Y lo que es peor, el programa estrella ¿Y usted qué opina?, que dirige y presenta la jefa de Informativos, Patricia Morales, hija de un destacado miembro del Partido Popular, contó con una audiencia  del 1,1% en “prime time”; o lo que es lo mismo, este debate, que juega a imitar a 59 segundos, pero con periodistas de clara tendencia conservadora, la mayoría de ellos tertulianos también de Intereconomía y Veo 7, fue seguido por apenas 9.000 personas (Castilla-La Mancha tiene una población superior a los dos millones de habitantes), según datos de la FORTA y de Vertele.com.

Resto de cadenas
Este dato llama poderosamente la atención si lo comparamos con el resto de las televisiones autonómicas, que a la misma hora, en “prime time”, cosechaban audiencias lejos de ese alarmante 1,1% de CMTV. Así las cosas, la cadena catalana TV3 alcanzaba el 9.9% y 279.000 espectadores; la gallega TVG el 18.2% y 190.000 seguidores; la andaluza Canal Sur, 14.3% y 535.000 televidentes; hasta las denostadas Telemadrid (4.1% y 111.000) y Canal 9 (1.7% y 36.000) superaron a la castellano-manchega.

Un programa caro…
Fuentes de la Televisión de Castilla-La Mancha reconocían a ELPLURAL.COM que el debate ¿Usted qué opina? es un “espacio caro y que no lo ve ni el Tato”. Las mismas fuentes precisaban que solo la nómina de los tertulianos, “todos de fuera de Castilla-La Mancha, nos gastamos un dineral, desproporcionado a la escasa audiencia que tiene el debate”, añaden, “García Candau quitó de la parrilla un programa parecido, pero con periodistas de aquí, porque la audiencia no superaba el 5%, y eso que se emitía a partir de las 24 horas, un horario que nada tiene qué ver con el prime time del espacio de Patricia Morales”.

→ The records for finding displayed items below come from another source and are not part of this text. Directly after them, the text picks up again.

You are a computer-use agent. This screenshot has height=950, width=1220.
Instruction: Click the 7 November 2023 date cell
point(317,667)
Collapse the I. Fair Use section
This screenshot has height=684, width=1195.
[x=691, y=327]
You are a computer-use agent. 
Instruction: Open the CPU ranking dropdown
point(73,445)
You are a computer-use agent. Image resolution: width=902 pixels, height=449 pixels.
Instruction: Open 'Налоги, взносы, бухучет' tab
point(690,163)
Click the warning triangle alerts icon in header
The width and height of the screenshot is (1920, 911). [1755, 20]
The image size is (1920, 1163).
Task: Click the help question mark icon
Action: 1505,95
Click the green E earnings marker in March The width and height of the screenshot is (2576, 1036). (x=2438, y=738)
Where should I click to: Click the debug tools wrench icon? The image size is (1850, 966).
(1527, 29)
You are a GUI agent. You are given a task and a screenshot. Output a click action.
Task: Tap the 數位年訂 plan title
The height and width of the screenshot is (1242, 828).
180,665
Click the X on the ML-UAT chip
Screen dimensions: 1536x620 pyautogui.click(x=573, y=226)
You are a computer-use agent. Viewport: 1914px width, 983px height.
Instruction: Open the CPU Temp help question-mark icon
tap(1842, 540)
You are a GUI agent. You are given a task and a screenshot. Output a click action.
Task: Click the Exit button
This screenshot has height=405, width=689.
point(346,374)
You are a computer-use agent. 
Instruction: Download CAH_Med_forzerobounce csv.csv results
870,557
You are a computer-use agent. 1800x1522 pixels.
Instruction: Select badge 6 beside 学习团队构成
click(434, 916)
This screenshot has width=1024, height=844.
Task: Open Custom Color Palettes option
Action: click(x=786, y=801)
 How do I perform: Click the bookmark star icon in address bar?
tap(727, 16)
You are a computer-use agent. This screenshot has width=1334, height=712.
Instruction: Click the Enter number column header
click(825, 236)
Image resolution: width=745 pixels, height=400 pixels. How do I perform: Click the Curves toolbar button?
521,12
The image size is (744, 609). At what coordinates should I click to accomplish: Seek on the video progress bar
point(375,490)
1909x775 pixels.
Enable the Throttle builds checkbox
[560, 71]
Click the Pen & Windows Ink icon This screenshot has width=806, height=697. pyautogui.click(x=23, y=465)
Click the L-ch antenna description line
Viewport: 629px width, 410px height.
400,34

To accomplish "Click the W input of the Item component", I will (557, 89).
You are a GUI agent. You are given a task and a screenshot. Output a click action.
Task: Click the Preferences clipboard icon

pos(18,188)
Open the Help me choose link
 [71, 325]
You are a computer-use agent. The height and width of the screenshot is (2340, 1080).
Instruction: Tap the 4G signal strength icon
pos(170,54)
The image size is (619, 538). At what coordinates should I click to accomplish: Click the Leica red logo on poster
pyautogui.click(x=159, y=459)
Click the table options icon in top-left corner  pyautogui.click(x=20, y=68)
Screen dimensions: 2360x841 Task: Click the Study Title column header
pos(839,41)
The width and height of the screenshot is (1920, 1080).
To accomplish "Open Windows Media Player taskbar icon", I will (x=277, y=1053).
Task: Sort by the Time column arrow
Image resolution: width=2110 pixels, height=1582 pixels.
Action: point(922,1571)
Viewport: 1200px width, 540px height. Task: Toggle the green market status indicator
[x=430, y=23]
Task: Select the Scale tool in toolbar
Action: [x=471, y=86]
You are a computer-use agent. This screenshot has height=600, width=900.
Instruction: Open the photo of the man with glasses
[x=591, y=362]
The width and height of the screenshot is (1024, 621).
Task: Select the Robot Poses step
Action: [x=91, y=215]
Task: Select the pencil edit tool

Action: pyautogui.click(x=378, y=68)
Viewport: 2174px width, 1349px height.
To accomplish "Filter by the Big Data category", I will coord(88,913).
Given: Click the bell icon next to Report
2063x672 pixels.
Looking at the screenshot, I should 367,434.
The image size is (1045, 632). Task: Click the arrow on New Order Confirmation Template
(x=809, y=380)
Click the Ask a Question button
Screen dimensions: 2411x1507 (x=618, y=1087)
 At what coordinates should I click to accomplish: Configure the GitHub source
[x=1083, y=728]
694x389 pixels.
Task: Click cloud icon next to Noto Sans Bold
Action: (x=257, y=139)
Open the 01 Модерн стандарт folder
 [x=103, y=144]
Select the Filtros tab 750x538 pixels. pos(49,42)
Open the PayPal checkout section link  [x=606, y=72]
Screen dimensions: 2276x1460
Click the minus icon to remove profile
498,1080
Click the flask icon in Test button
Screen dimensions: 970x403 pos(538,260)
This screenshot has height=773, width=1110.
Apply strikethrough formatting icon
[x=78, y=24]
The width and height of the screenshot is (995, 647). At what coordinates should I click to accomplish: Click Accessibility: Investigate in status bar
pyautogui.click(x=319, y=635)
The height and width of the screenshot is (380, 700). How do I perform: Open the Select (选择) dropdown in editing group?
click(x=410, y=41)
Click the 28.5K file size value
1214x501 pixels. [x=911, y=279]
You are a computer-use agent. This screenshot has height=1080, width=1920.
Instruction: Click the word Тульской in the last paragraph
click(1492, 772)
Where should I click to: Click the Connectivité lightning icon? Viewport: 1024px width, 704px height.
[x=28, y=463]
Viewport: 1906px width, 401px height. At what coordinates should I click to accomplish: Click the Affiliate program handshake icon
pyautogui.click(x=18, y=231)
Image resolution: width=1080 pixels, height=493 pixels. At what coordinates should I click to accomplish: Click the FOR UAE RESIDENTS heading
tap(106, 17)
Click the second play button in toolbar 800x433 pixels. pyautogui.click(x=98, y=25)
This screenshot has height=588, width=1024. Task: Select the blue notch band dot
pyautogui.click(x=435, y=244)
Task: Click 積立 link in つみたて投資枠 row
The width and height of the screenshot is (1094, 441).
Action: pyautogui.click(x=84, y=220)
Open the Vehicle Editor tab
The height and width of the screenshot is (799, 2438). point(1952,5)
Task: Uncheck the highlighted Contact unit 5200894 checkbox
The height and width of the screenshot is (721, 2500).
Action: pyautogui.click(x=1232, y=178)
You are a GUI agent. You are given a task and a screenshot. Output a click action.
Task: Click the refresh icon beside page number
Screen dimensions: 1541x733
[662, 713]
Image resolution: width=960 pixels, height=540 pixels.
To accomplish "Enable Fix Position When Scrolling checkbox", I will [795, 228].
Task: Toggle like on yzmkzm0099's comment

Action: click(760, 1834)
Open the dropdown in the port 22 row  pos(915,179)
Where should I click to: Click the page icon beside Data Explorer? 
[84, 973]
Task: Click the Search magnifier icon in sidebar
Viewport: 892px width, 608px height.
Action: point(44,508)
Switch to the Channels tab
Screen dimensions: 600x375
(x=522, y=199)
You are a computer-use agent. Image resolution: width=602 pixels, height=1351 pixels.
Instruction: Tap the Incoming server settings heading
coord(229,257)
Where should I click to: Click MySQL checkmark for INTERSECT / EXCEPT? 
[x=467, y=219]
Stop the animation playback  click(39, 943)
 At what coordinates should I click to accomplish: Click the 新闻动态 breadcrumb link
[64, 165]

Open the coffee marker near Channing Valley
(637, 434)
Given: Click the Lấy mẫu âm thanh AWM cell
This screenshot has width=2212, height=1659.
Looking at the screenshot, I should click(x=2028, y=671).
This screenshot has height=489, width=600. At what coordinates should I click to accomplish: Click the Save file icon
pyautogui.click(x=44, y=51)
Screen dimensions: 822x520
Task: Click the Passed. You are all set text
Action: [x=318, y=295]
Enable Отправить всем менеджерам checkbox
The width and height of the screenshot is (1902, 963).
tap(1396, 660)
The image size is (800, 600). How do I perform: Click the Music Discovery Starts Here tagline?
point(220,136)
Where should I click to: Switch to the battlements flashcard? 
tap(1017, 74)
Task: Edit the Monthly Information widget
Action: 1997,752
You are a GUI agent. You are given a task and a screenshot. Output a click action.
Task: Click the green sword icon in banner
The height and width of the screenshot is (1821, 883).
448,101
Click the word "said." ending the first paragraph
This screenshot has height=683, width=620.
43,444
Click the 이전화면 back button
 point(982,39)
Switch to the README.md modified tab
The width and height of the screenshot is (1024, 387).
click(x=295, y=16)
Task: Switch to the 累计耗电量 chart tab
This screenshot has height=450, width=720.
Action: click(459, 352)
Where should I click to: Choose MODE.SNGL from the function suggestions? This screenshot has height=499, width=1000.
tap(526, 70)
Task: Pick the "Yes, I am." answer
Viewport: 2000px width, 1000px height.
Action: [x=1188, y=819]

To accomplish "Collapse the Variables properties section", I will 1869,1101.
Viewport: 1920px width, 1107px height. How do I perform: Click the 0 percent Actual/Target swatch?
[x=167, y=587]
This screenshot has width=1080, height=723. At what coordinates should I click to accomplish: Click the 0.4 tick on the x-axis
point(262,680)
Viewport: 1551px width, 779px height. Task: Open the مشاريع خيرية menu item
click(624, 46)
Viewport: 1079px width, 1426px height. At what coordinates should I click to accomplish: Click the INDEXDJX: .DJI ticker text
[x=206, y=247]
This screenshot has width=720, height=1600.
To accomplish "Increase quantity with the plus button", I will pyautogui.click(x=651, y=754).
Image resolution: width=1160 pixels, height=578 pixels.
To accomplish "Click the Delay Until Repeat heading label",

…con tertulianos habituales de la derechona
Y razón no les falta, ya que la mayoría de los periodistas invitados a este espacio son de fuera de Castilla-La Mancha. Resulta significativo, además, que son también habituales tertulianos de Intereconomía y Veo 7, como es el caso de Ana Grau, Pilar Gómez, Esther Esteban, Esther Jaén y Antonio Pérez Henares, la mayoría de acreditada tendencia conservadora, que el martes, 13 de diciembre,  junto a Gustavo de Arístegui, responsable de política exterior del PP, fueron los protagonistas de este penoso 1,1% de audiencia.

Difícil privatización
El desplome de la audiencia desde la llegada de Nacho Villa preocupa a los responsables políticos y, sobre todo, a María Dolores Cospedal, que ve difícil “vender” una televisión con tan pocos espectadores, con la caída en picado de la publicidad y con la cada día más sectaria línea editorial impuesta por el otrora locutor de la radio de los obispos. Así las cosas, la privatización se pone cuesta arriba: o regala la tele a grupos afines, o la privatización será difícil de ejecutar.